Dasar Hukum Wakaf Tunai
a.
Al-Qur’an
1)
Q.S. Ali Imran: 92
لَنْ تَنَا لُوْا الْبِرَّ حَتَّي تُنْفِقٌوْا مِمَّا
تُحِبَّونَ وَمَا تُنْفِقُوا مِنْ شَيْءٍ فَإِنَّ اللهَ بِهِ عَلِيمٌ
Artinya
:
Kamu
sekali-kali tidak sampai kepada kebajikan (yang sempurna), sebelum kamu
menafkahkan sebagian harta yang kamu cintai. Dan apa saja yang kamu nafkahkan
maka sesungguhnya Allah mengetahuinya.
2)
Q.S. Al-Baqarah: 261
مَثَلُ الَّذِيْنَ يُنْفِقُونَ أَمْوَا لَهُمْ فِيْ
سَبِيلِ اللهِ كَمَثَلِ حَبَّةٍ أَنْتَتْ سَبْعَ سَنَا بِلَ فِي كُلِّ سُنْبُلَةٍ
مِائَةُ حَبَّةٍ وَاللهُ يُضَاعِفُ لِمَنْ يَّشَاءُ وَاللهُ وَاسِعٌ عَلِيْمٌ
Artinya
:
Perumpamaan
(nafkah yang dikeluarkan oleh) orang-orang yang menafkahkan hartnya di jalan
Allah adalah serupa dengan sebutir benih yang menumbuhkan tujuh bulir, pada
tiap-tiap bulir seratus biji. Allah melipatgandakan (ganjaran) bagi siapa yang
dia kehendaki. Dan Allah maha luas (karunia-Nya) lagi maha mengetahui.[3]
b.
Hadis
1)
Hadis Riwayat Ahmad
عَنْ أَبِى هرَيْرَةَ أَنَّ رَسُوْلَ اللهِ صَلَّى
اللهُ عَلَيْهِ وَسَلَم قال: إِذَا مَاتَ ابنُ اَدَمَ انْقَطَعَ عَمَلُهُ إِلا
مِنْ ثَلاثٍ ، صَدَقَةٍ جَارِيَةٍ ، اَوْ عِلْمٍ يُنْتَفَعُ بِهِ ، اَوْ وَلَدٍ
صَا صَالِحٍ يَدْعُولَهُ
Artinya
:
Apabila
anak Adam meninggal dunia, maka putuslah amalnya, kecuali tiga perkara, sedekah
jariyah, ilmu yang bermanfaat dan anak shaleh yang mendo’akan orang tuanya.
3.
Wakaf Tunai dalam Perspektif hukum
Syara’ dan Undang-undang
a.
Perspektif Hukum Syara’
Imam Syafi’i menekankan wakaf pada fixed asset
(harta tetap), sehingga menjadikannya syarat sah wakaf, dan karenanya pula
pembahasan harta benda wakaf dalam fiqh klasik Imam Syafi’i misalnya Al-Umm
atau bahkan fiqh modernseperti fiqh As-Sunnah Sayyid Sabiq tidak diperbolehkan
wakaf tunai atau wakaf uang, karena dinilai bendanya tidak bisa kekal ketika
dimanfaatkan.
Sedangkan Imam Maliki mengartikan “keabadian” lebih
pada nature barang yang diwakafkan baik itu aset tetap maupun bergerak. Artinya
bahwa mazhab Maliki telah membuka luas kesempatan untuk memberikan wakaf dalam
jenis aset apapun, termasuk aset yang paling tikuid yaitu uang yang bisa untuk
menopang pengelolaan dan pemberdayaan wakaf secara produktif.

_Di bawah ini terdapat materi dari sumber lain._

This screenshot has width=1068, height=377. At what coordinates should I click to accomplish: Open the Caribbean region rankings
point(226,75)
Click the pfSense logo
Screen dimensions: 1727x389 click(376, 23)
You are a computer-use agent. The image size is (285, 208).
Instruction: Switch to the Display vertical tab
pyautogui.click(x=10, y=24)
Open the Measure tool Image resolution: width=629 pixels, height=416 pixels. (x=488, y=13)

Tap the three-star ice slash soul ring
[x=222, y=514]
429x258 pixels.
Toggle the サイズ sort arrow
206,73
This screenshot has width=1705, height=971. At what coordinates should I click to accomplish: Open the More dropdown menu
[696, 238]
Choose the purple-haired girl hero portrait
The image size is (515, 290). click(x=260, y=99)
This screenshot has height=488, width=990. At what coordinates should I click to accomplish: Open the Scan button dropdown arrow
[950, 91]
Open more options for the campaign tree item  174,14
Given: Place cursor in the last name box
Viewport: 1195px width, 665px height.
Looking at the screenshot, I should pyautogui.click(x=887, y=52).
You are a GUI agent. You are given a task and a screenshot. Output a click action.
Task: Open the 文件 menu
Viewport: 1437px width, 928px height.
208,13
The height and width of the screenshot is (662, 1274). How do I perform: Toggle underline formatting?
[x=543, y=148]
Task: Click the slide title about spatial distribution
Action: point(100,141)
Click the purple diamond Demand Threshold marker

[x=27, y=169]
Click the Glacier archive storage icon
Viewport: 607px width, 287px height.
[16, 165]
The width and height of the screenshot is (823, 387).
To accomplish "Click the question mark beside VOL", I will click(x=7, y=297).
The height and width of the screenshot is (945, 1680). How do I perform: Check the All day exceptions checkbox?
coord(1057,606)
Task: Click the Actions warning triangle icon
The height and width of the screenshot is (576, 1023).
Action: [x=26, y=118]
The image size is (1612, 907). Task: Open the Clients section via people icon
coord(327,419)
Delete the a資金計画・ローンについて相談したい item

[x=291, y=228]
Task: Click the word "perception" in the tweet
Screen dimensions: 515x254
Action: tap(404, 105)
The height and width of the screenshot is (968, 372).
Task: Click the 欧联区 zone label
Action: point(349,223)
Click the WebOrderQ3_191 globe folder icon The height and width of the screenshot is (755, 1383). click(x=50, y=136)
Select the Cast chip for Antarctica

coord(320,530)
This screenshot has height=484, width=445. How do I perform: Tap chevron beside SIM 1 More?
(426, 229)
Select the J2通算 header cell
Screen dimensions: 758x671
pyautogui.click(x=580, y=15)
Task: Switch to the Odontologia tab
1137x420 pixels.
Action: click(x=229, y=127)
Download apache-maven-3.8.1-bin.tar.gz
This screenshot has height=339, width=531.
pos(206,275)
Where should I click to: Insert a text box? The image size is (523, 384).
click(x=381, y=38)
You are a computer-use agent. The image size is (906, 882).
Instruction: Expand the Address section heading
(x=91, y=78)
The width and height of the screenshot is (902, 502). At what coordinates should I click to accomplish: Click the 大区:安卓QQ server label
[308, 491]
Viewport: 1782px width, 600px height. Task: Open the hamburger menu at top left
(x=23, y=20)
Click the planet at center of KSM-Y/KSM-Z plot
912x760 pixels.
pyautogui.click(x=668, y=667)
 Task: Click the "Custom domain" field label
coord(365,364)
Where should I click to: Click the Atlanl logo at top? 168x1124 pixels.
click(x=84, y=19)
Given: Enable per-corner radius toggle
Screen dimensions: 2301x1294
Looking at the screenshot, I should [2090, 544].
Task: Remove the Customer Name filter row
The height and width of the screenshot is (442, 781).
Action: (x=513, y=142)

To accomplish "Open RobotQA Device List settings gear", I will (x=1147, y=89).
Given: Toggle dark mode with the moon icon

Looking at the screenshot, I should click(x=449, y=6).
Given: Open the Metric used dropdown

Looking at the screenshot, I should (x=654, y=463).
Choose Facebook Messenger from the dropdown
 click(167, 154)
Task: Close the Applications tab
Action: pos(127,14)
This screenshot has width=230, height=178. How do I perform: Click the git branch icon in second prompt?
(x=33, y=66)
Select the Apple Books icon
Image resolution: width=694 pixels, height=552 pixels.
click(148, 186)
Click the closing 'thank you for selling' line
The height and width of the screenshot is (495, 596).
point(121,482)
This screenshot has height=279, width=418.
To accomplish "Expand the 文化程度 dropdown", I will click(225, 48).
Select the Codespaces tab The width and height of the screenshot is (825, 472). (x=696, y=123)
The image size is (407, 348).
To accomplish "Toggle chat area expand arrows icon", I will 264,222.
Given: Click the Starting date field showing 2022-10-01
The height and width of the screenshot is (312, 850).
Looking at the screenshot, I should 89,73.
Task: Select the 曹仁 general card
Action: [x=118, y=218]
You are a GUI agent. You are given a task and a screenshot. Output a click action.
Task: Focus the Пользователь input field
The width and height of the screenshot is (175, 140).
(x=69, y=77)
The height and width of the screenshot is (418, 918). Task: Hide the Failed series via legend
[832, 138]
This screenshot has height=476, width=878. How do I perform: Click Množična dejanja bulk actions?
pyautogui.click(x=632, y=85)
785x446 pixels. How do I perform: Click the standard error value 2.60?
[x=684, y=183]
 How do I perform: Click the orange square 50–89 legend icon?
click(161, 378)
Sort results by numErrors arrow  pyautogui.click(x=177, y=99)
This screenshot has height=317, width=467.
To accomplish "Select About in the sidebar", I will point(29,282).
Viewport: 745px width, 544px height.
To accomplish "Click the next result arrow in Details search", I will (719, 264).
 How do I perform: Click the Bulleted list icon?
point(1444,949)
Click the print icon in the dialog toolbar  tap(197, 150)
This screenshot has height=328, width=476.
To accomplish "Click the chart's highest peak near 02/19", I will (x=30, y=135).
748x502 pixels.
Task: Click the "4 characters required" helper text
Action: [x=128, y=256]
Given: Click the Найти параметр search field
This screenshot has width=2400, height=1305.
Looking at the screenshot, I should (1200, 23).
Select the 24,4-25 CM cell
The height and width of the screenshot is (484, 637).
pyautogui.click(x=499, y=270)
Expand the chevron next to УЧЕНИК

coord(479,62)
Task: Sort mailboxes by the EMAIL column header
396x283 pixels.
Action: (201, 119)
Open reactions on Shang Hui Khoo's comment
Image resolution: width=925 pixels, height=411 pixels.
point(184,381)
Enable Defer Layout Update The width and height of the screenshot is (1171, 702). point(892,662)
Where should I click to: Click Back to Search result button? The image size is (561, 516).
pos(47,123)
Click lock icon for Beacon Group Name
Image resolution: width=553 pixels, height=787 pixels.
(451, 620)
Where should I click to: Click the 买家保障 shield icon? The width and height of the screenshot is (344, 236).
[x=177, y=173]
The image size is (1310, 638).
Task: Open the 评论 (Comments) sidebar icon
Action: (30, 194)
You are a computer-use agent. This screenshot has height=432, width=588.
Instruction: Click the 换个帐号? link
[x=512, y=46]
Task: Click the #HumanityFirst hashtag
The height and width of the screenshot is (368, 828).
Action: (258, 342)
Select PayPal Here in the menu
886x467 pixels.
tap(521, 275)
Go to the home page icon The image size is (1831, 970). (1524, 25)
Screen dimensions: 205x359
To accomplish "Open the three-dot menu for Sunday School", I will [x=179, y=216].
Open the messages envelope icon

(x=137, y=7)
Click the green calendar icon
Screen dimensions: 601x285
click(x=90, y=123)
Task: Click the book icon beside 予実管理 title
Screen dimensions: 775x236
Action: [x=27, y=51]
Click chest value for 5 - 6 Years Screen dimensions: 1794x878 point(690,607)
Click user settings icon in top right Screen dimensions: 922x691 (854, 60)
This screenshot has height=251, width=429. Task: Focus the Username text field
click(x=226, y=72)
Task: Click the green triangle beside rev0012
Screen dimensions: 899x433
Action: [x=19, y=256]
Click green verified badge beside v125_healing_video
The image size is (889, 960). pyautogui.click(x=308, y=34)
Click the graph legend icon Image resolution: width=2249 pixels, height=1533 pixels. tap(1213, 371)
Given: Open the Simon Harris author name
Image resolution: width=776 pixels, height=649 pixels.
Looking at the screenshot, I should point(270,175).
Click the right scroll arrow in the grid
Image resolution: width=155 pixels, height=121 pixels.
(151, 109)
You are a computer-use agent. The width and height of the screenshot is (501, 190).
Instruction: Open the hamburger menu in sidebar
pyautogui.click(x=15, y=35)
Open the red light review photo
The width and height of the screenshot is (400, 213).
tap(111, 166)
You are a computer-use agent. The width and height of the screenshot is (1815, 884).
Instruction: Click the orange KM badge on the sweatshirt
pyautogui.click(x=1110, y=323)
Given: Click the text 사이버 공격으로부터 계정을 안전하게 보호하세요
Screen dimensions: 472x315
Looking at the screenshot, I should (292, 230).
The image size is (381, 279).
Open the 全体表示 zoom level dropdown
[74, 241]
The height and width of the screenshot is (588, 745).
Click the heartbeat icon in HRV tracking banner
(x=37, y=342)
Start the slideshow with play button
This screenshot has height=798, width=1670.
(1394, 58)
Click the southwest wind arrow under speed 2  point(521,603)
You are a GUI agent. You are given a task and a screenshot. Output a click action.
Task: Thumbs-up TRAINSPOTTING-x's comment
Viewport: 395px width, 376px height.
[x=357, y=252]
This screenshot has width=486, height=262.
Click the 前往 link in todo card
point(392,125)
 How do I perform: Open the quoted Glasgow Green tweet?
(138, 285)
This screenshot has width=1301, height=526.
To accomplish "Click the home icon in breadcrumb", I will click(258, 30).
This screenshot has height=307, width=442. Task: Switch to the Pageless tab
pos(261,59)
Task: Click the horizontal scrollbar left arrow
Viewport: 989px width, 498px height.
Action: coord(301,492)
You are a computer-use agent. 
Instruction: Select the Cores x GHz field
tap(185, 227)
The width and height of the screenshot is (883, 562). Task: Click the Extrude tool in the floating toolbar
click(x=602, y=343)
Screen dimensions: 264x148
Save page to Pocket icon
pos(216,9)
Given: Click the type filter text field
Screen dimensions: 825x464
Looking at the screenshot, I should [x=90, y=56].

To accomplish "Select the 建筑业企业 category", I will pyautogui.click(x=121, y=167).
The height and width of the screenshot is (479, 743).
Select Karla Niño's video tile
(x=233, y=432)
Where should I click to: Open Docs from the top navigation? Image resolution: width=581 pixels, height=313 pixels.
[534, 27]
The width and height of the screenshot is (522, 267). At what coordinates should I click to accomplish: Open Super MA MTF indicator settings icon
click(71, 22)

Disamping imam Maliki, Ulama Hanafiah (mazhab
Hanafi) juga memperbolehkan wakaf tunai dengan syarat selama nilai pokok
wakafnya dijamin kelestarian-kelestariannya, tidak dijual, tidak dihibahkan dan
atau diwariskan dan selama digunakan untuk hal-hal yang dibolehkan. Kebolehan
wakaf tunai dalam golongan Hanafiah juga didukung oleh fatwa yang dikeluarkan
oleh Muhammad bin Abdullah Al Anshari murid dari Zufar (sahabat dari Abu
Hanafiah).[4]
b.
Perspektif Undang-Undang
Secaraang terperinci, objek wakaf yang menjadi induk
dari wakaf uang dalam Undang-Undang Nomor 41 Tahun 2004 dijelaskan bahwa harta
benda wakaf hanya dapat diwakafkan apabila dimiliki dan dikuasai oleh wakif secara sah (pasal
15). Harta benda wakaf terdiri atas benda tidak bergerak dan benda bergerak.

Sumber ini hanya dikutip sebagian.